Record extracts:
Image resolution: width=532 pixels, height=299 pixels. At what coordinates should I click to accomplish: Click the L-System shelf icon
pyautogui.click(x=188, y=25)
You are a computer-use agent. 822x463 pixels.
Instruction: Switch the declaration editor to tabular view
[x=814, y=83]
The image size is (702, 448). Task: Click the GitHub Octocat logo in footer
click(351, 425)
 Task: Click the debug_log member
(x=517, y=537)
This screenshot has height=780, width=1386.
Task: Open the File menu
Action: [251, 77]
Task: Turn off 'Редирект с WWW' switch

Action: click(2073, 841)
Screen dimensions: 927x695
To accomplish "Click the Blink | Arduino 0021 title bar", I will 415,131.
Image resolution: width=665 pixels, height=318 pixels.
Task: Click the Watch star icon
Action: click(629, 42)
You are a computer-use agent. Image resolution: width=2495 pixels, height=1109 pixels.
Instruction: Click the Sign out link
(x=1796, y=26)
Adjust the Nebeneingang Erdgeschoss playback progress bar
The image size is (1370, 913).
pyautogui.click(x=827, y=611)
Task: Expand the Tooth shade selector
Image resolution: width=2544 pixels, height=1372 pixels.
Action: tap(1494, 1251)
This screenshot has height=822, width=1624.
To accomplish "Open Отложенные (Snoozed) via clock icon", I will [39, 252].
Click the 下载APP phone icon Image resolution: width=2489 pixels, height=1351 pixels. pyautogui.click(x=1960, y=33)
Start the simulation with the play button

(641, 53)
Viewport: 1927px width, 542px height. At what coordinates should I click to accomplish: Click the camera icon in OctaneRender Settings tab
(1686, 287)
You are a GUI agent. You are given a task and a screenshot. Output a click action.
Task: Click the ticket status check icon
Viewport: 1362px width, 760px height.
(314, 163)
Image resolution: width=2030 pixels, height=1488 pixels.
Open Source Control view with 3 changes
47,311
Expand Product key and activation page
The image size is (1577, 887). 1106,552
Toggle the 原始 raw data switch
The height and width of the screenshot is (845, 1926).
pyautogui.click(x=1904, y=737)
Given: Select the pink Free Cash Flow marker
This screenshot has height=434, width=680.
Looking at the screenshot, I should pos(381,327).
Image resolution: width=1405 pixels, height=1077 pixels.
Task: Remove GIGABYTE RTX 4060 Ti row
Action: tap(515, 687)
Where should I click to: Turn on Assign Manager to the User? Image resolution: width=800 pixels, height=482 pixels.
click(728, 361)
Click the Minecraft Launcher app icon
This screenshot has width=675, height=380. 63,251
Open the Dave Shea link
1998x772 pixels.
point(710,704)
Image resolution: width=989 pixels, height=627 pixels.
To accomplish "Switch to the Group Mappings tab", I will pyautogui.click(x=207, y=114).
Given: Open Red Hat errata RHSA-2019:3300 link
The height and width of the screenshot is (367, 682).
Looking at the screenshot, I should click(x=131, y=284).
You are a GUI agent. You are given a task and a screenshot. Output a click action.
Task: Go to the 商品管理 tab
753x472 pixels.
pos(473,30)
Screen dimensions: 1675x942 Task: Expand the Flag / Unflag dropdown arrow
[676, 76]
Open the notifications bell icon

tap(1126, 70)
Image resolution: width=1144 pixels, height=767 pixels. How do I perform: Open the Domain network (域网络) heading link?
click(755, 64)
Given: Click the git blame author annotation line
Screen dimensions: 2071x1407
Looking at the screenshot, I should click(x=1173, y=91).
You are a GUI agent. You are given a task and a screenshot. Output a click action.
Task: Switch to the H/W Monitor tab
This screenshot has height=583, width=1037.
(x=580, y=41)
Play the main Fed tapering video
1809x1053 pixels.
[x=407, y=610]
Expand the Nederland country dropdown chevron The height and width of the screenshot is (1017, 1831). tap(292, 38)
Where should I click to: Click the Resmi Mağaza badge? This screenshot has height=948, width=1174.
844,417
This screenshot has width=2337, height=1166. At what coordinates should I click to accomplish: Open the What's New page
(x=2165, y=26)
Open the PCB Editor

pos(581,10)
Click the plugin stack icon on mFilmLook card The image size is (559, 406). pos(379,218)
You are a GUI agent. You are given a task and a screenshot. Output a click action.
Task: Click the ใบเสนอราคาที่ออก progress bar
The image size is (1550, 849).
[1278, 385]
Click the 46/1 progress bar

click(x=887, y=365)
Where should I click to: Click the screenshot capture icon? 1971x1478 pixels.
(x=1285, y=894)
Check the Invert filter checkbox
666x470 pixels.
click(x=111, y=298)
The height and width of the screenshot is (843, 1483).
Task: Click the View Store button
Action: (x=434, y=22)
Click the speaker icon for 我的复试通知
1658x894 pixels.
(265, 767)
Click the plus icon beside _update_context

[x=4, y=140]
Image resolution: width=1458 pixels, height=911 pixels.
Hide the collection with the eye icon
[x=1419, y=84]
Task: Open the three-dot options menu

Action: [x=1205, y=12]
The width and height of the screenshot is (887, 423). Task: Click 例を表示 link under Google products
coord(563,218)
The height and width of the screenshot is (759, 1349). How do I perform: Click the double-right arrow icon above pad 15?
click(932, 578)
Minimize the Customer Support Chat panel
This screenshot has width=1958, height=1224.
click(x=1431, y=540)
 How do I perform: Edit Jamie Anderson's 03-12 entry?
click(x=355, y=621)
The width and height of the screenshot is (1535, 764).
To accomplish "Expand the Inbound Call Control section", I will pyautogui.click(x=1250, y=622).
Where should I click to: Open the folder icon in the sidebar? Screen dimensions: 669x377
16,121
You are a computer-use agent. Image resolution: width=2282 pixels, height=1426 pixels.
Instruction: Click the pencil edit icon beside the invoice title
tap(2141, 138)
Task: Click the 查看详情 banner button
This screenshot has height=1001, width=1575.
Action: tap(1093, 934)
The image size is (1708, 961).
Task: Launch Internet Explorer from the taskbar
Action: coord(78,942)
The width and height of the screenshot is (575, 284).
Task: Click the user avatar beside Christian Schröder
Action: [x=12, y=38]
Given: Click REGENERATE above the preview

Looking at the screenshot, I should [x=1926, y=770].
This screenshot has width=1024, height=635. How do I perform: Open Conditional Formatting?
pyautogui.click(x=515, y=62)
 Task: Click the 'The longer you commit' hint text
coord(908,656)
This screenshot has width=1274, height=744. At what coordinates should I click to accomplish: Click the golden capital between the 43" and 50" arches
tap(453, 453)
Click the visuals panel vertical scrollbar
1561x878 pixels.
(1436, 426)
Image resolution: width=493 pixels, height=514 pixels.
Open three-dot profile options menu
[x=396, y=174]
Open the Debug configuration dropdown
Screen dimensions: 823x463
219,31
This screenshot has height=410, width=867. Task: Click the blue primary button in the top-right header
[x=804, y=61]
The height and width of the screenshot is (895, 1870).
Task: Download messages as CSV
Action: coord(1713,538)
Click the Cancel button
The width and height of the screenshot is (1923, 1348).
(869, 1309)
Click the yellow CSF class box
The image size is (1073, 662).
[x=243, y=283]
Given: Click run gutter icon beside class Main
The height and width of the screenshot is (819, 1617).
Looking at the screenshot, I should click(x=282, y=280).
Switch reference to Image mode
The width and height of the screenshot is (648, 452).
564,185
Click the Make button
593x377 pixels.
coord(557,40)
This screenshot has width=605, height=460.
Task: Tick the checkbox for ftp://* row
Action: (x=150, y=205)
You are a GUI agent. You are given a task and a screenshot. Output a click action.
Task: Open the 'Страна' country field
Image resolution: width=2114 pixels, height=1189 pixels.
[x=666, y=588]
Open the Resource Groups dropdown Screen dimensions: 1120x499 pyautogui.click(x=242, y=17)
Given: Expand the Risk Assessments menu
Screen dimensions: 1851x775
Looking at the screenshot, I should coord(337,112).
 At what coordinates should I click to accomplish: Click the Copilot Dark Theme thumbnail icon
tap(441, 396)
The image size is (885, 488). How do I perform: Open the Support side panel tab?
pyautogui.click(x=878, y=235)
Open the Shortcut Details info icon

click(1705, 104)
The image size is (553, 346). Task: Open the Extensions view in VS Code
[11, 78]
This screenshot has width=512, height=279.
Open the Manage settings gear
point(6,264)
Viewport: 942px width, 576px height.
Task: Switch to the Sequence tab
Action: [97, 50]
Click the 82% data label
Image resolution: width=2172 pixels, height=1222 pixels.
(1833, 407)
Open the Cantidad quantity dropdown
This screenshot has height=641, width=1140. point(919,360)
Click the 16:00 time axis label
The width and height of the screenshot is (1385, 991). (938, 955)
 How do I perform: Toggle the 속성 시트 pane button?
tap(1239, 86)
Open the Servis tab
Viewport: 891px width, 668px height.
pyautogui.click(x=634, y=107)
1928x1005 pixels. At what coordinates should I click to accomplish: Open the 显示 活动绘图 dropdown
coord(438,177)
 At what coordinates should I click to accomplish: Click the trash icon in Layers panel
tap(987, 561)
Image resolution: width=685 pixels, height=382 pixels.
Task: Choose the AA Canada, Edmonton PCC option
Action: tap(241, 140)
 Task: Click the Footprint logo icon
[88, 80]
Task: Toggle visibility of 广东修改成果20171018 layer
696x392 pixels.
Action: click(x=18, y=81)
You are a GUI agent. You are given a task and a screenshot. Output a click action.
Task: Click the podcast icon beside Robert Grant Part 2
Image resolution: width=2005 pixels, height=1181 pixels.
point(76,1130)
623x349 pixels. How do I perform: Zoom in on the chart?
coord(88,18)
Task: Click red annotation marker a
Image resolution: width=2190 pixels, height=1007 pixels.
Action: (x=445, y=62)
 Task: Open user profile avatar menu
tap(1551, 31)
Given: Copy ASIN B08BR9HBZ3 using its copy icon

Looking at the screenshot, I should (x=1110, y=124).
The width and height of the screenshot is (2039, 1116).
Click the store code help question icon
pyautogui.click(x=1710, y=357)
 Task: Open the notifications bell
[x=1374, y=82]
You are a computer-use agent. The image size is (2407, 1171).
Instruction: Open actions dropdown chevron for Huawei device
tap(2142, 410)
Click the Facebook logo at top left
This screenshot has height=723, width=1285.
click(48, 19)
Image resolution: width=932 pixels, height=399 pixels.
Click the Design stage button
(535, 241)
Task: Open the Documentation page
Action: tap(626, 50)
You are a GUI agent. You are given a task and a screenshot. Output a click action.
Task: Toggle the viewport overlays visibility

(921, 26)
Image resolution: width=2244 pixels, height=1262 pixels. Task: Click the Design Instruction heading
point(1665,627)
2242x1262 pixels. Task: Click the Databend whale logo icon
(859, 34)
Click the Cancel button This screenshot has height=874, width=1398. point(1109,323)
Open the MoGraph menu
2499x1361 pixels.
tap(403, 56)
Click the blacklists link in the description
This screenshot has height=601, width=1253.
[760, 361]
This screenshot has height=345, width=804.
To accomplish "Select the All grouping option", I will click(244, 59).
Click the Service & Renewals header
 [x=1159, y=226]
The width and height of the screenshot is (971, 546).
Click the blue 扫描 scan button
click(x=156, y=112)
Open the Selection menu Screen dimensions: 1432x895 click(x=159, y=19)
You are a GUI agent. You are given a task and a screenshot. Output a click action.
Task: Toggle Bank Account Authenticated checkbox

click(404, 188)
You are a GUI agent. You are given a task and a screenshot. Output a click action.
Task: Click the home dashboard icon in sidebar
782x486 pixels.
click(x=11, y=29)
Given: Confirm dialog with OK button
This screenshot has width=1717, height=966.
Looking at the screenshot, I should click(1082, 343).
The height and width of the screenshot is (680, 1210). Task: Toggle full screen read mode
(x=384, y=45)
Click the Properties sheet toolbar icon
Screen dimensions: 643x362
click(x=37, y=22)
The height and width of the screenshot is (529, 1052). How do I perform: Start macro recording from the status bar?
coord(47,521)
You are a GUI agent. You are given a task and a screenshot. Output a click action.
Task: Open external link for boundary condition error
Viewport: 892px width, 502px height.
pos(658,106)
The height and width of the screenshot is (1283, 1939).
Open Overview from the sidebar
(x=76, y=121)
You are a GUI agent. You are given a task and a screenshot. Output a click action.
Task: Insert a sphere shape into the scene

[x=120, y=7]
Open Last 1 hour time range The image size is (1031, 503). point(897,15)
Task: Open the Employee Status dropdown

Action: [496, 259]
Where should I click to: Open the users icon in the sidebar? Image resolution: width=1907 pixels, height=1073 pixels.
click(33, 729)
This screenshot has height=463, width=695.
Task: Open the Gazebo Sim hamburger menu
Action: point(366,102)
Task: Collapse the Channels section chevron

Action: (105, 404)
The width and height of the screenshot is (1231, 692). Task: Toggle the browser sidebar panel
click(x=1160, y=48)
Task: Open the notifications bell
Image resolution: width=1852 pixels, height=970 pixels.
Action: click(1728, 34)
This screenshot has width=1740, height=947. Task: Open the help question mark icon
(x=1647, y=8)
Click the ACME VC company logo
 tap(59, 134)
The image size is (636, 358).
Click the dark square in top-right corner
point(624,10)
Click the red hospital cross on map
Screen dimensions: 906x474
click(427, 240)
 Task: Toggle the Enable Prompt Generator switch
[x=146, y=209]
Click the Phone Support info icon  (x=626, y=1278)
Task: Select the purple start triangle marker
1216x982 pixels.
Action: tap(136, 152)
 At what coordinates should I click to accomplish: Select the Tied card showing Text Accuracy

Problem statement: Return, from the entries, each line that holds "class".

Your solution:
Click the yellow CSF class box
Given: Click run gutter icon beside class Main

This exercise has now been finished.